• _WHAT IS ASKED_:
• a. In the HIFI calibration passage, which plugin attached the configured version of the calibration tree to an observation?
• b. Resume the HIFI calibration passage with new sentences that follow its final sentence about figure 3.

• _PAGE TEXT_:
##############################

Similar SummaryTables can be found alongside the PACS and SPIRE main data products.
3.2 HIFI Calibration Data
The HIFI instrument calibration was contained in the HIFI calibration tree. In this product resided all the measured and derived instrument specific data needed by the HIFI pipeline to process an observation. At the top level, the calibration tree was a map that could contain both additional maps (calibration tree nodes) or a concrete calibration object. This structure allowed calibration objects to be organized in logical groups associated with their use in the HIFI pipeline. A calibration object was a Product that contained one or more tables and associated meta data about those tables, see section 2.4.1 on data structures.
The calibration tree was equipped with a versioning mechanism and the pipeline could be configured to access specific versions. In the course of the mission, several versions were released by the calibration scientists which incorporated the most recent knowledge about the instrument. This mechanism provided full traceability and reproducibility by providing the version of both the software and of the calibration tree which was of particular importance when publishing results.
During the pre-processing stage of the HIFI pipeline, see section 2.1.1, the observation context was populated with the configured version of the calibration tree (by default the latest version). This was accomplished by a dedicated plugin (CalPlugin) that directly plugged into the SPG framework. The CalPlugin would not only select the correct version of the calibration tree to be attached to an observation, it would also modify the structure of the tree depending on the observation. The observation-associated-calibration tree only contained information relevant to that observation. This tailoring of the calibration data limited the total observation data size, hence reducing the download time of an observation from the archive. This type of customization was unique to the design of the HIFI calibration tree. A view of the HIFI calibration tree root node can be seen in figure 3.

##############################

• _EXTRACTED INFORMATION_:
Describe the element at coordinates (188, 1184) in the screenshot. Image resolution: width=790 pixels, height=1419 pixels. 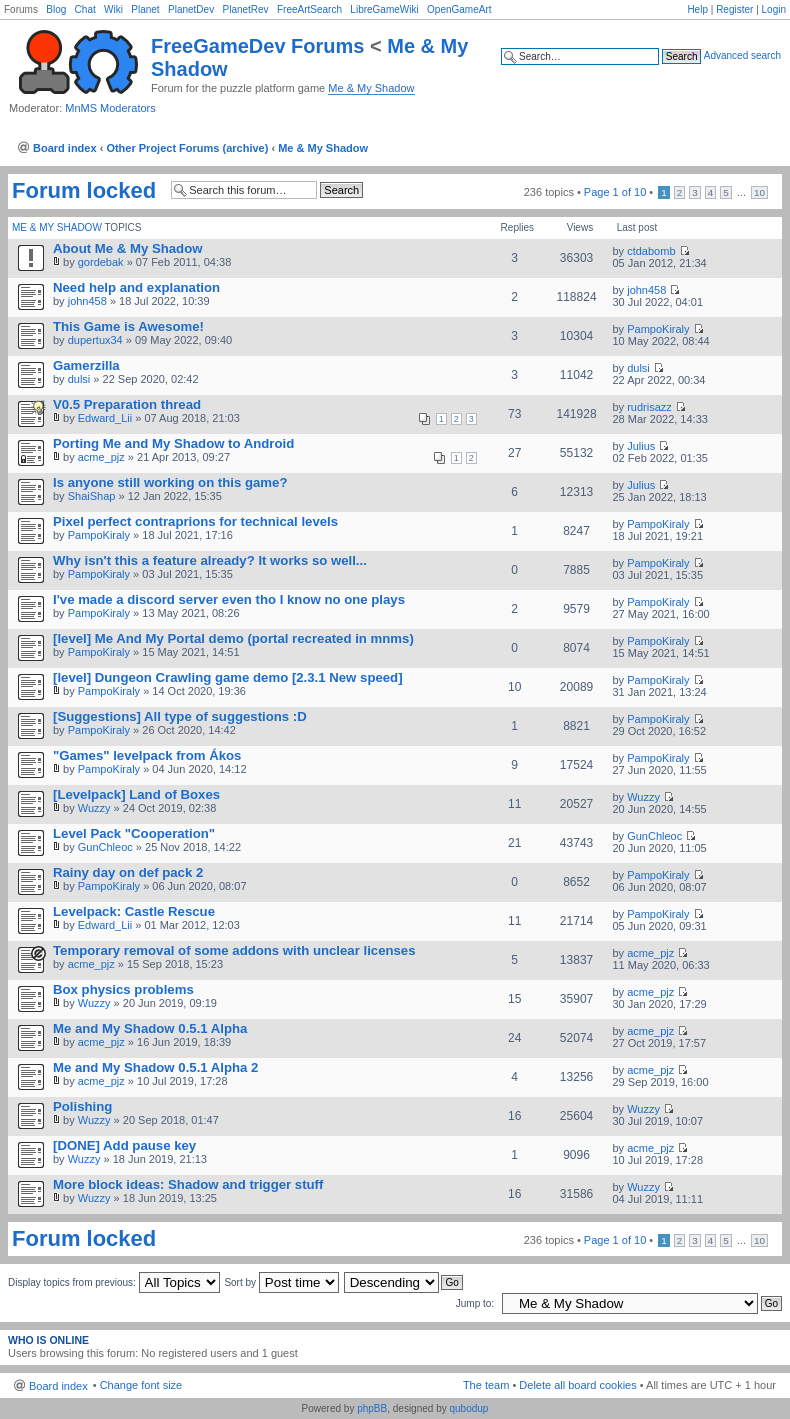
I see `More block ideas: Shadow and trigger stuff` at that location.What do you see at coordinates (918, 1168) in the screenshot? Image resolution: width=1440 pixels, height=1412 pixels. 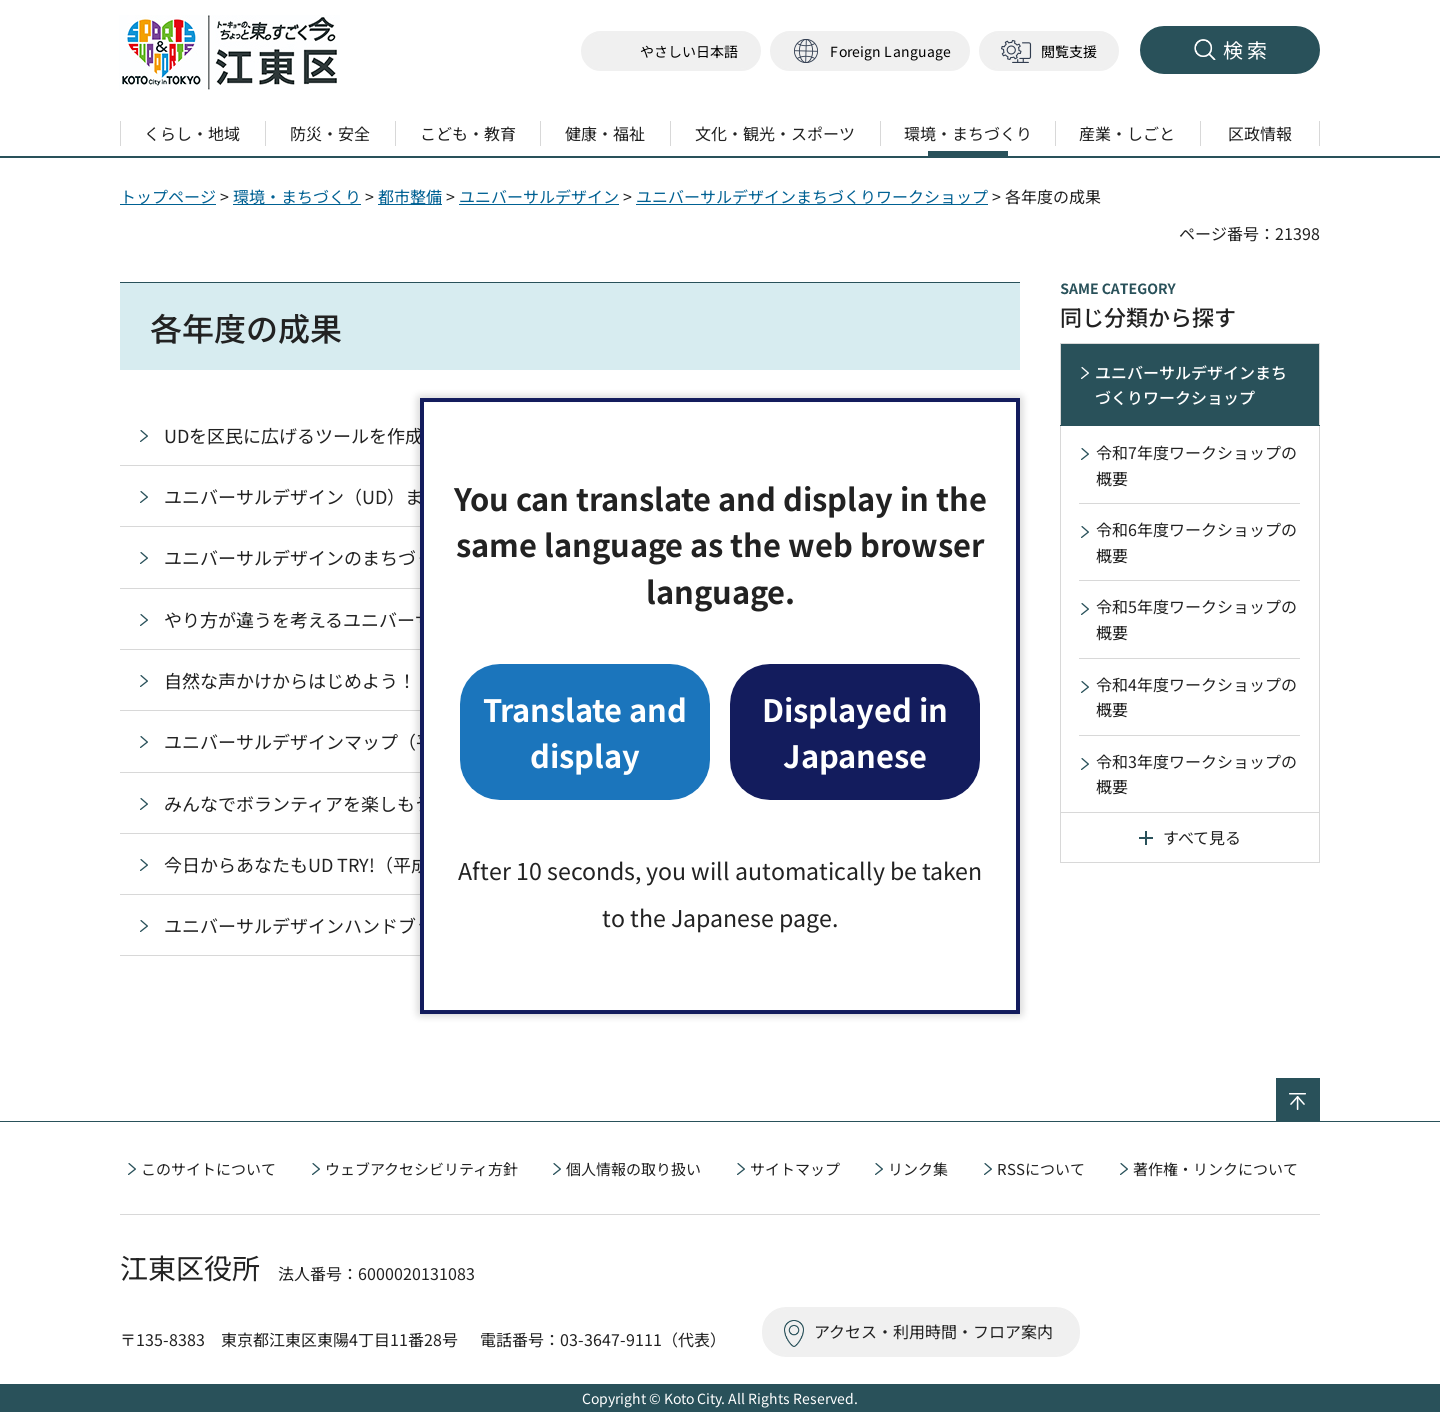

##############################

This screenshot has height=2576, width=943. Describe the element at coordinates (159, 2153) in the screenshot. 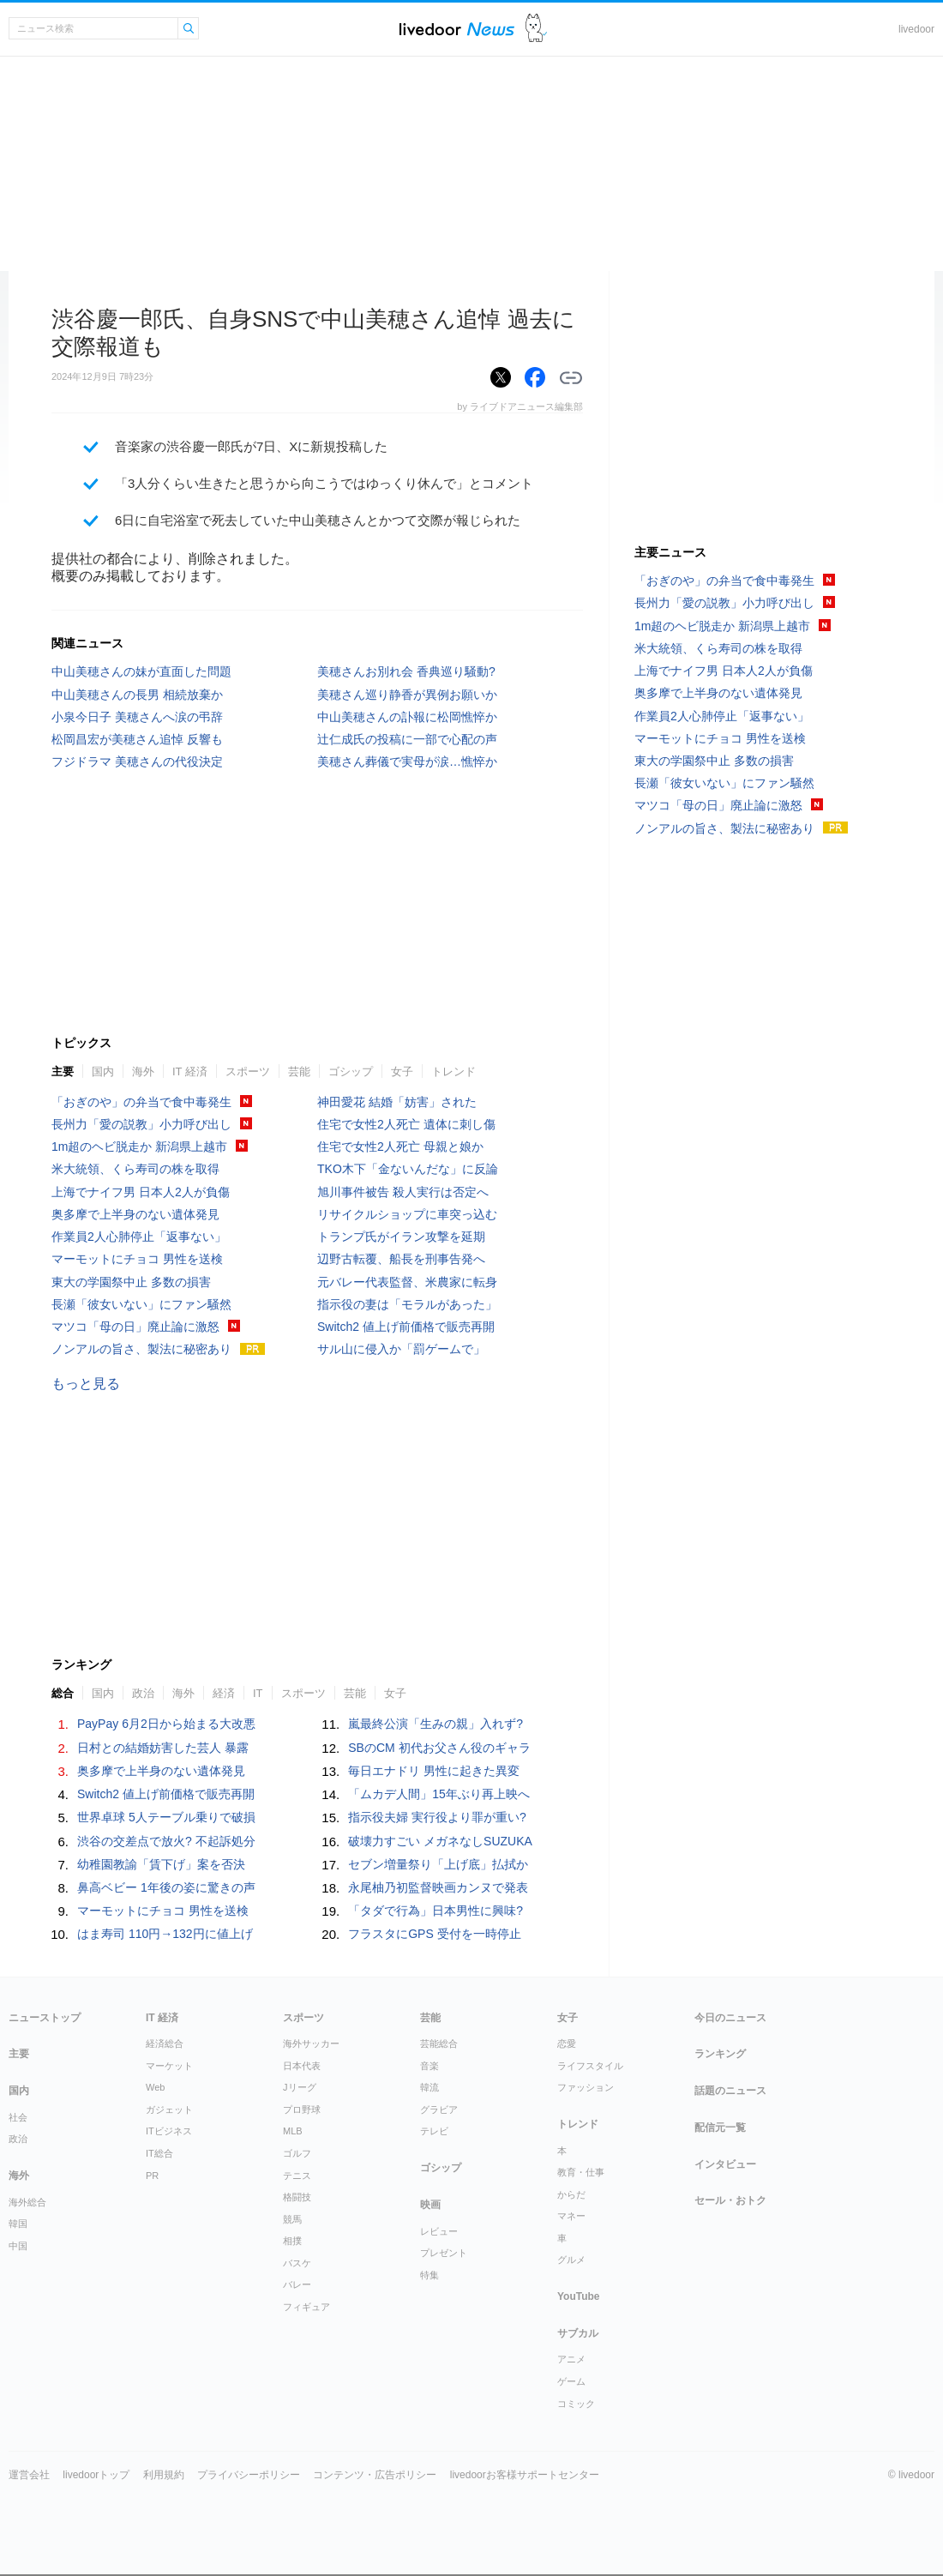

##############################

• _ANSWERS TO THE TASKS_:
• a. CalPlugin

• b.
For each production release version of the calibration tree there was a matching developer release. The developer release was a type of staging area for testing new versions of calibration objects. This allowed for easy testing and modification of the objects in the tree. The history of the all the changes made to the developer branch of the tree was not retained, only changes published to the production branch were persisted. Once a developer release was deemed ready for production it was published, receiving a version number in the master root node and could no longer be modified.
The calibration tree framework consisted of a set of basic generic instrument independent objects and operations. The following section is a description of those objects extended and used by HIFI.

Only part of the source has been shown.